Exercise description: Reproduce the entries exactly, beginning with the line containing "The width and" and ending with their last line, both included.

*** Opening of Data for review ***

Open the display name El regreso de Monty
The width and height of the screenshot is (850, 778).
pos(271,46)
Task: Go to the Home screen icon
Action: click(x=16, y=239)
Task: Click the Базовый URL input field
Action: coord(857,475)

*** Close of Data for review ***

Answer space:
The width and height of the screenshot is (850, 778).
pos(271,46)
Task: Go to the Home screen icon
Action: click(x=16, y=239)
Task: Click the Базовый URL input field
Action: coord(857,475)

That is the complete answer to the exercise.